When a number is preceeded by a 0, it is represented as octal. What you are actually getting for bin/bash:
0100755 to decimal = 33261
"33261".length = 5
And for /Users:
040755 to decimal = 16877
"16877".length = 5
Add the following line:
puts cFileMode
And you will see the error.
to_s takes an argument which is the base. If you call to_s(8) then it should work.
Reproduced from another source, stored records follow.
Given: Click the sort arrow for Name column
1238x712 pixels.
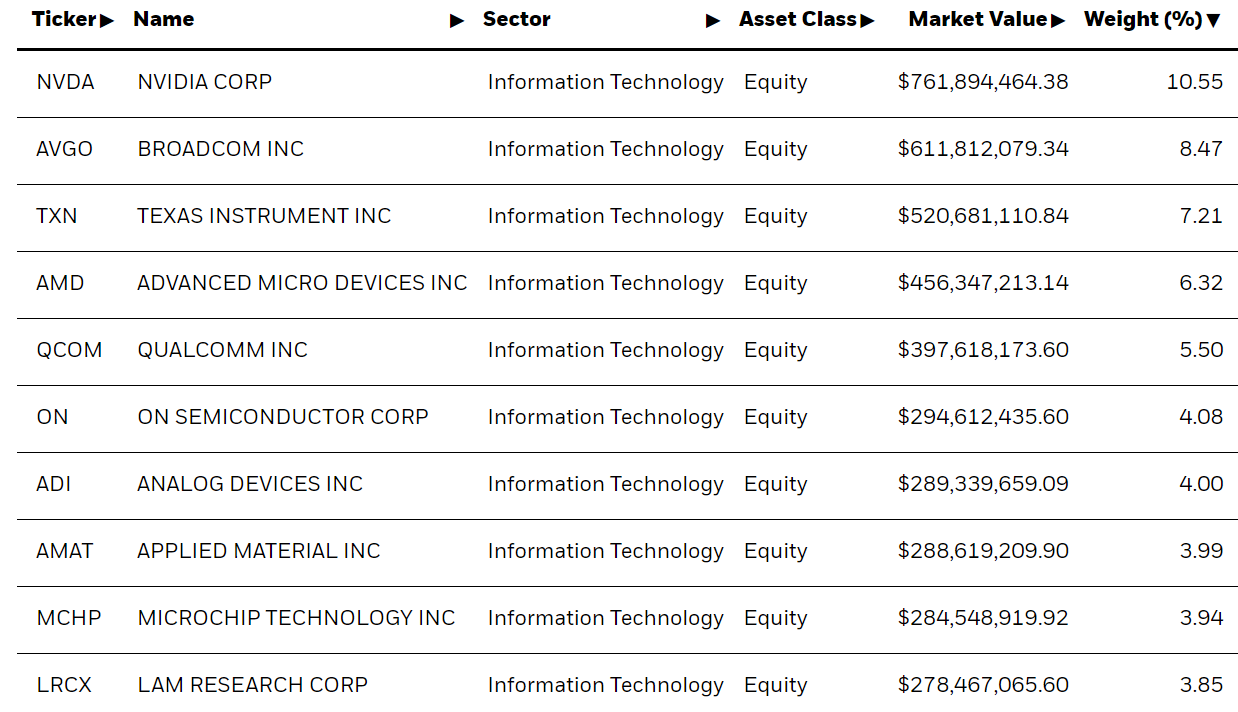Looking at the screenshot, I should (x=457, y=20).
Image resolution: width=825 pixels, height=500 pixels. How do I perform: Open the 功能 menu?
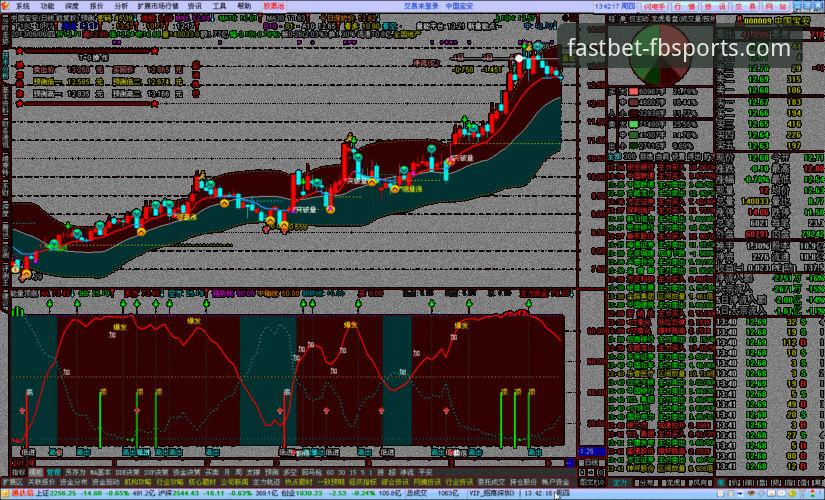point(47,6)
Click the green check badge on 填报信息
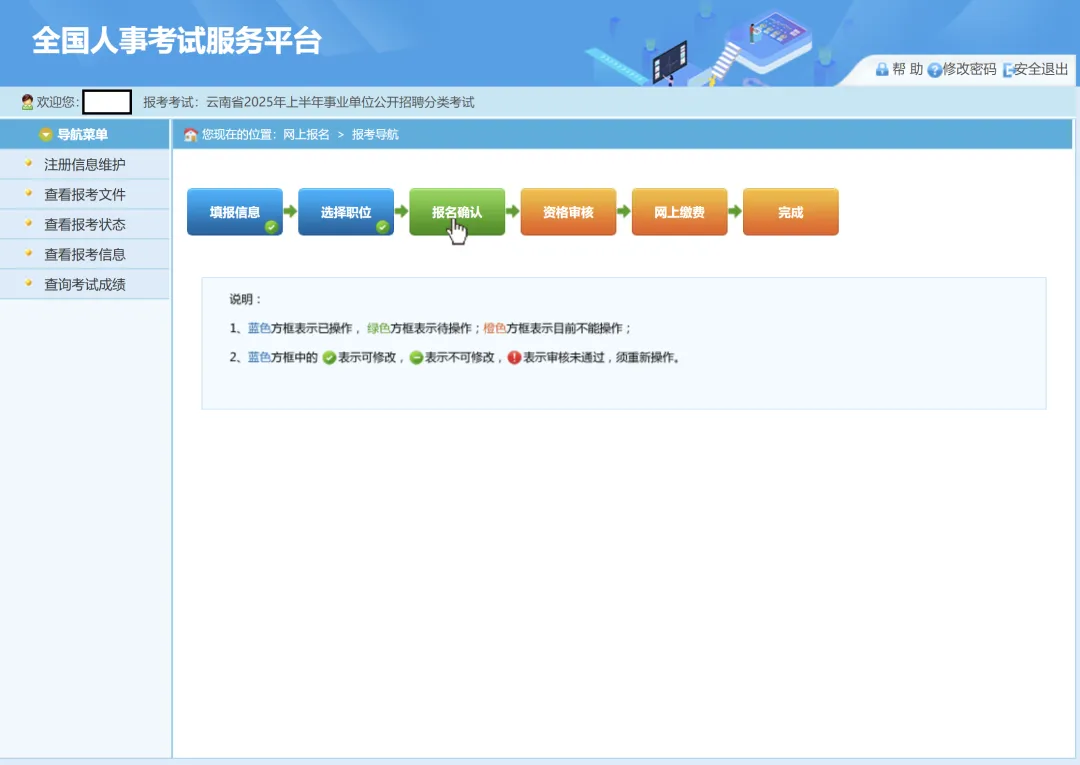This screenshot has width=1080, height=765. click(271, 226)
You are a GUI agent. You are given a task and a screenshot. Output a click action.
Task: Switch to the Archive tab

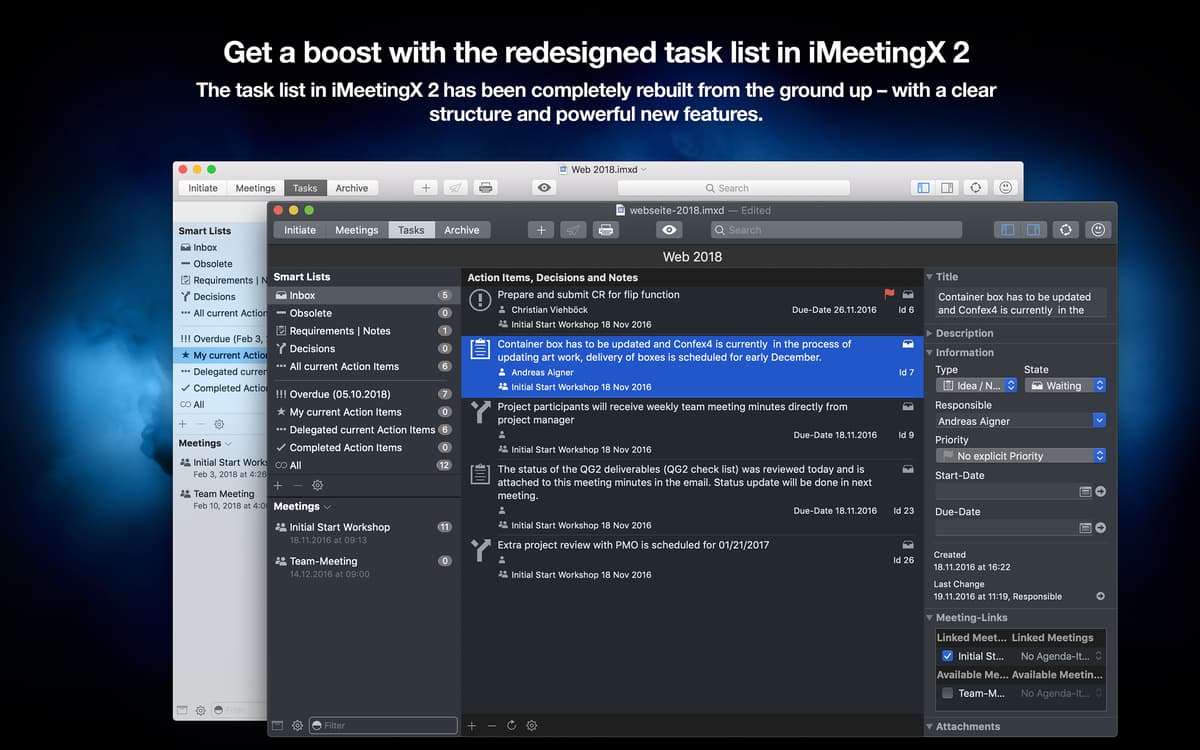462,230
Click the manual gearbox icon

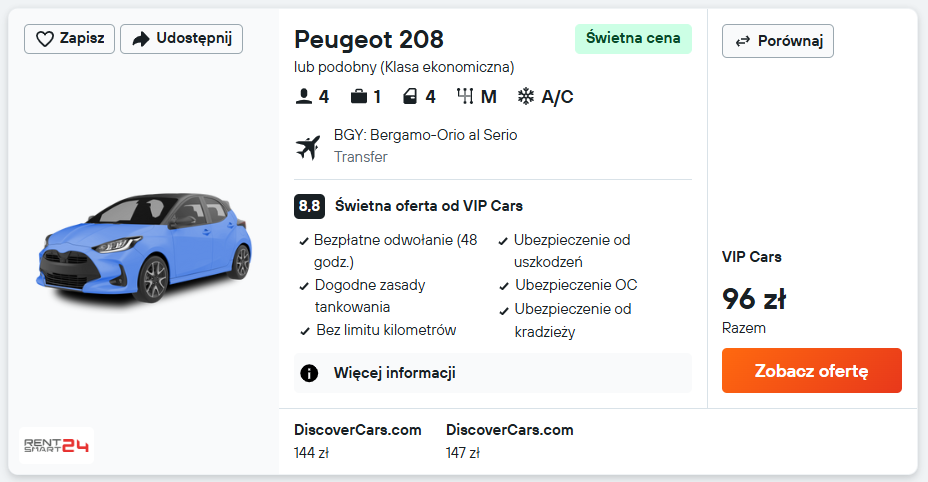click(x=465, y=97)
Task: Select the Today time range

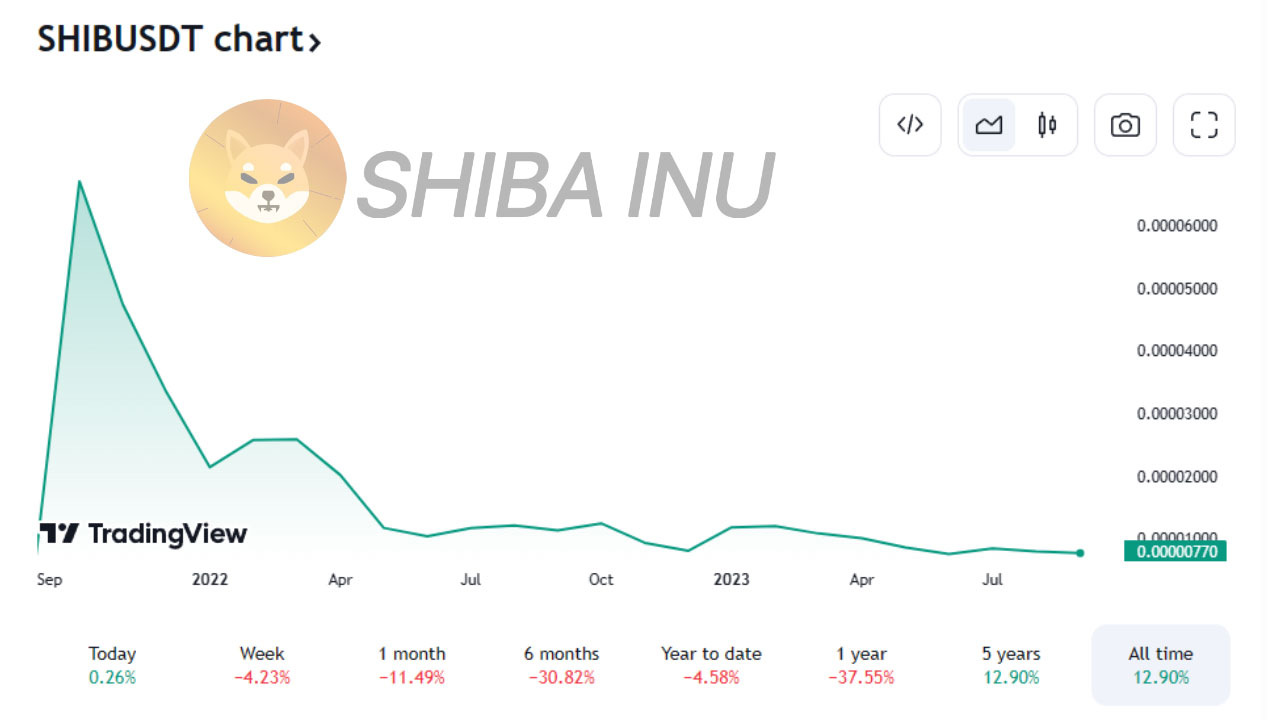Action: [x=112, y=665]
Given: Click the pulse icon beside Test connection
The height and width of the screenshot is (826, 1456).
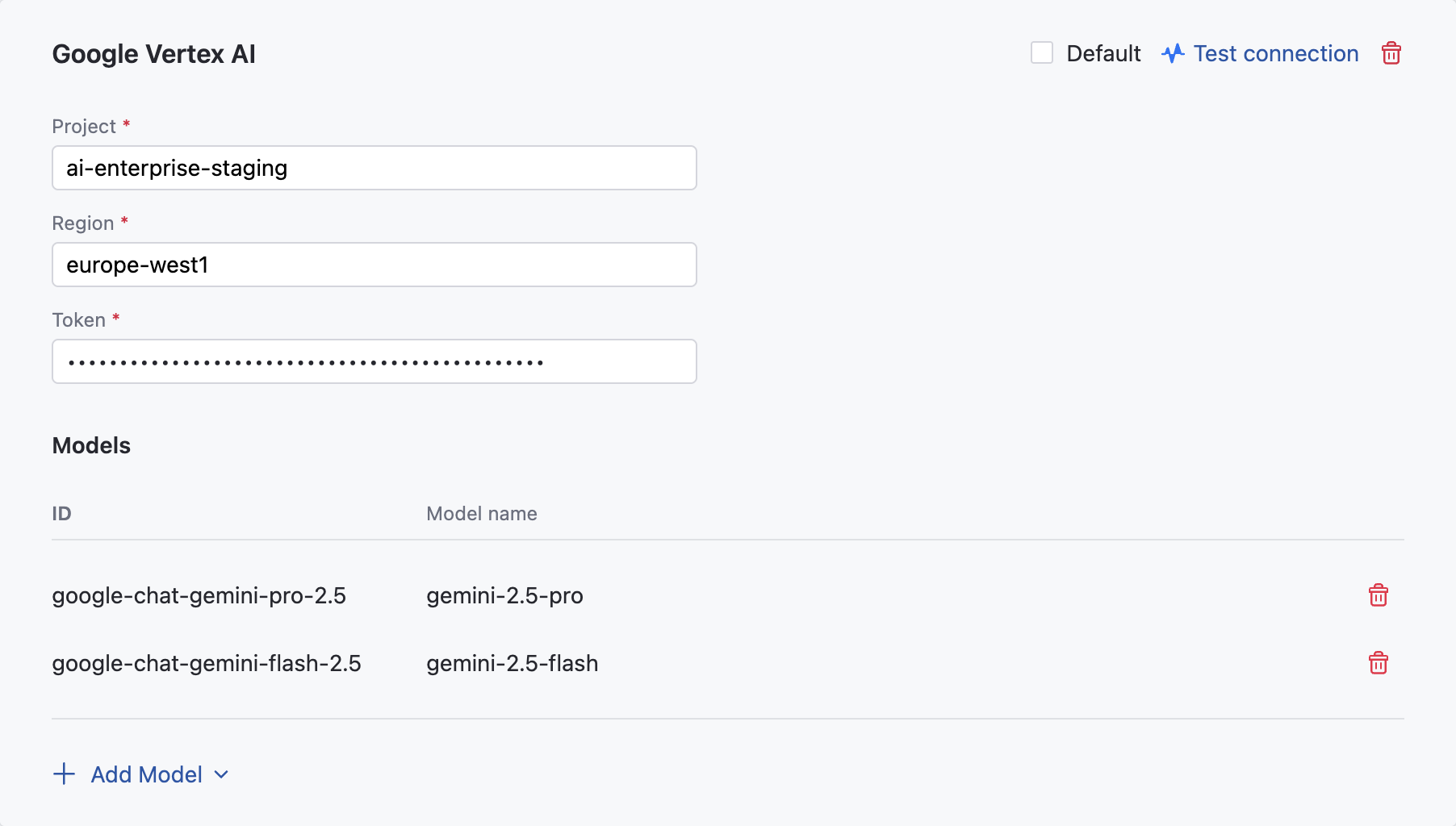Looking at the screenshot, I should pos(1173,53).
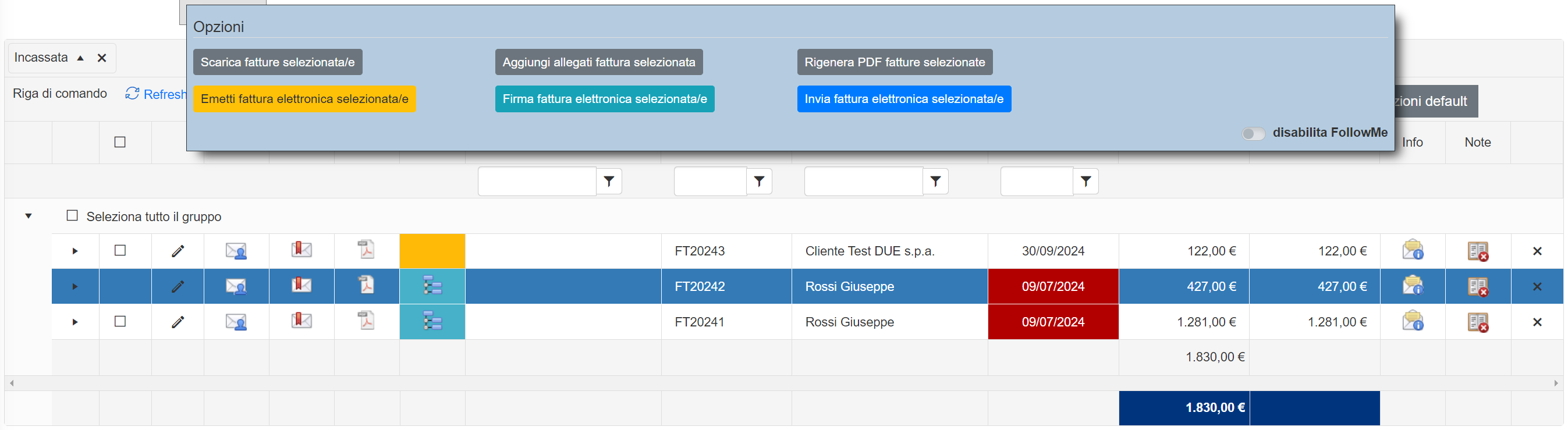This screenshot has height=430, width=1568.
Task: Click bookmark envelope icon for FT20243
Action: [x=301, y=250]
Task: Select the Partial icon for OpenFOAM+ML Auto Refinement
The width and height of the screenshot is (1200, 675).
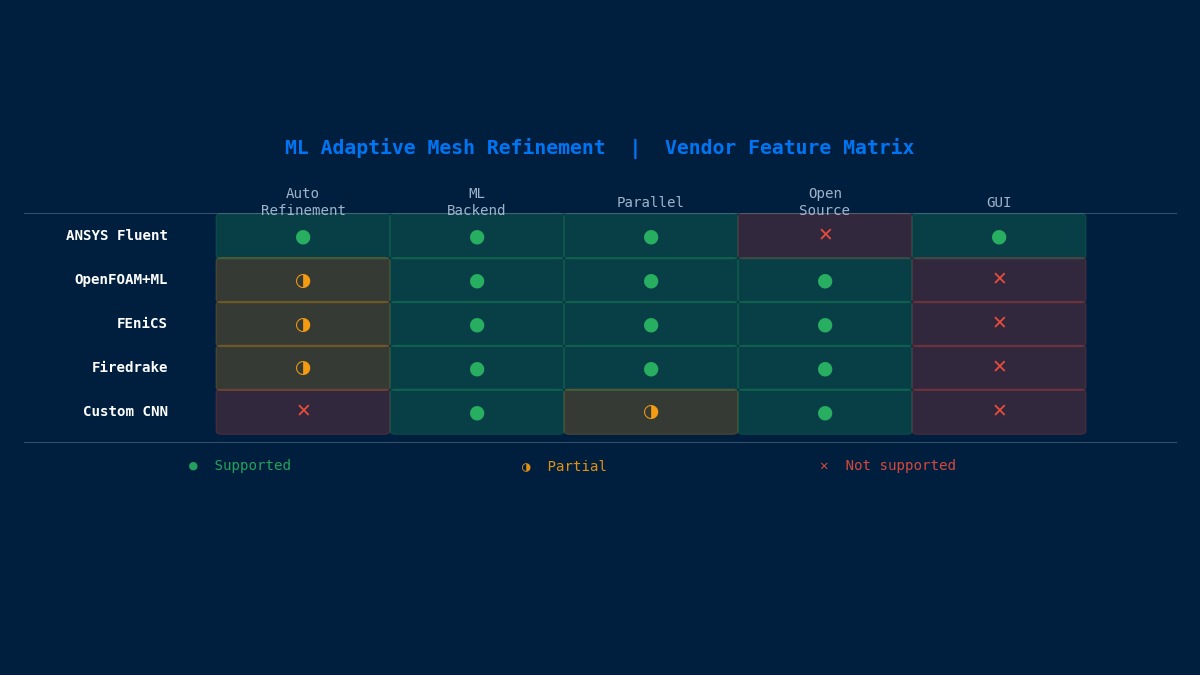Action: click(x=303, y=281)
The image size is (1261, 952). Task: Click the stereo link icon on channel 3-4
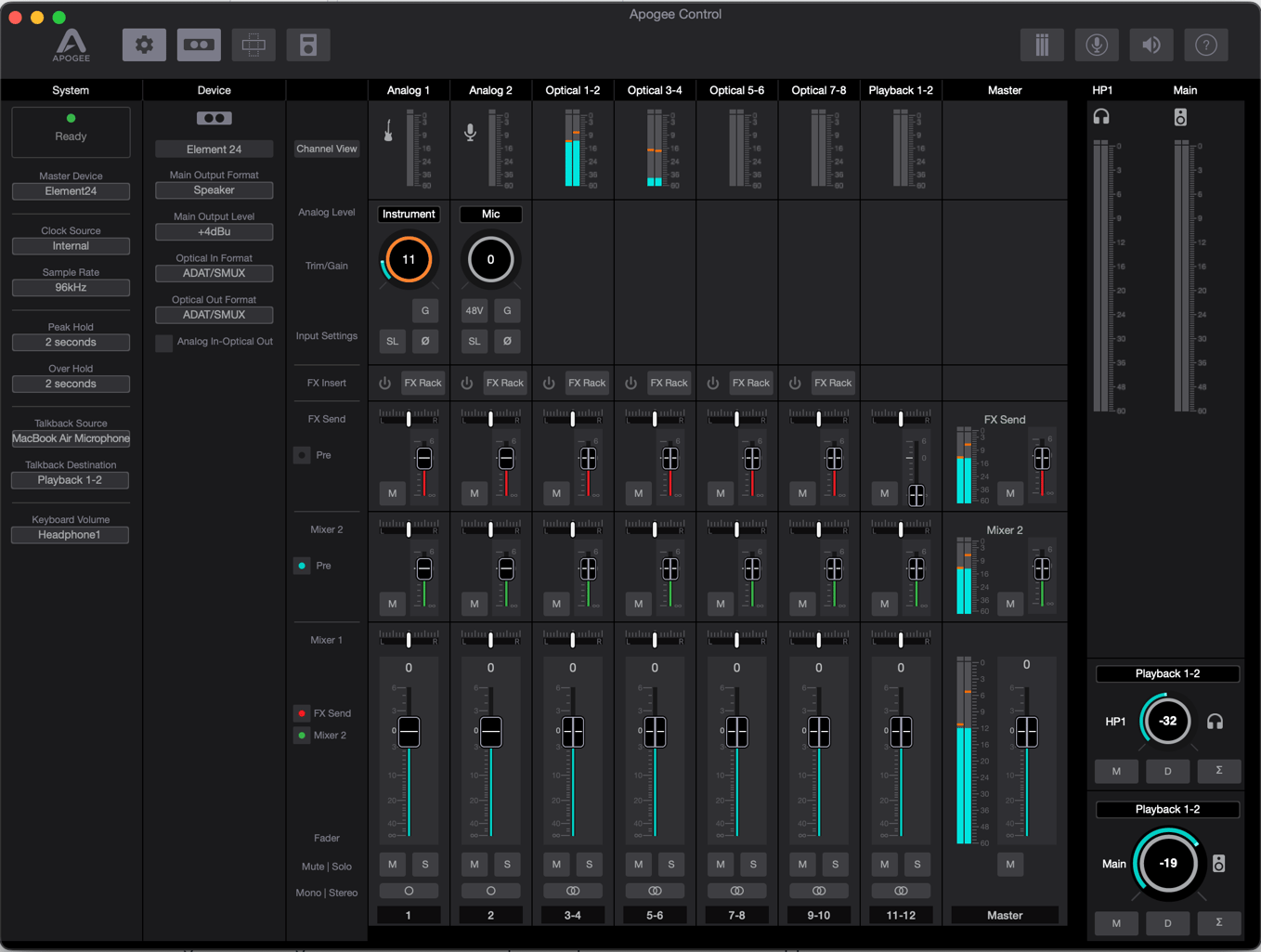[x=573, y=891]
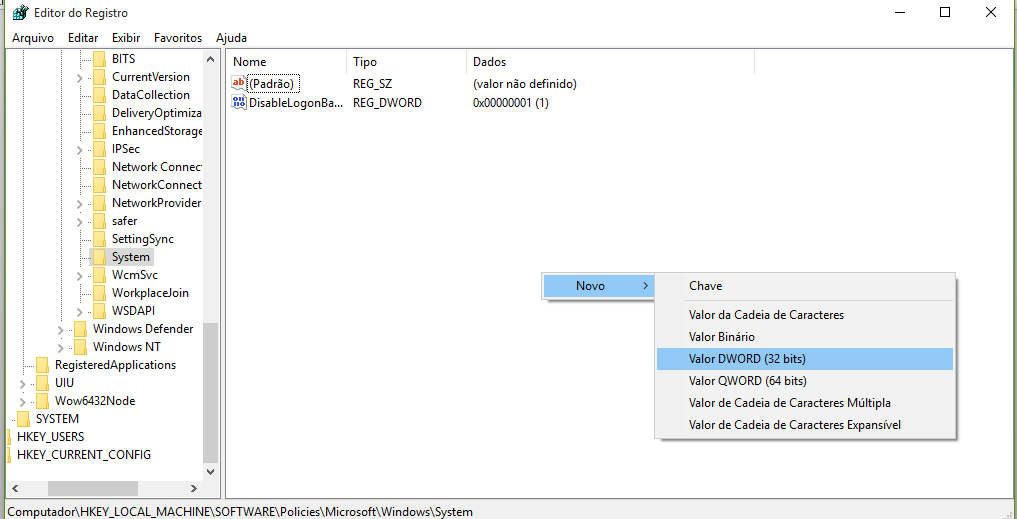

cFileMode = cFileStats.mode.to_s(8)
EDIT
files = ['/home/', '/bin/bash', 'filetest.rb']
files.each do |file|
puts "File Name: #{file}"
if File.exists?(file)
puts "#{file} is a file"
file_stats = File.stat(file)
puts file_stats.inspect
file_mode = file_stats.mode.to_s(8)
puts "cFileMode Class: #{file_mode.class}"
p file_mode
puts "length of string: #{file_mode.length}"
printf("Mode: #{file_mode}")
puts "User: #{file_mode[-3,1]}"
puts "Group: #{file_mode[-2,1]}"
puts "World: #{file_mode[-1,1]}"
else
puts "Could not find file: #{file}"
end
puts
puts
end
Instead of this:
puts "length of string: " + cFileMode.length.to_s()
What you want is this:
puts "length of string: #{cFile.length}"
Please do not use camel case for variables in Ruby, camel case is used on class names only, method and variable names should be written with underscores to separate multiple words.
It's also a good practice to avoid adding parameters to method calls that do not have parameters, so, instead of calling to_s() you should use to_s only.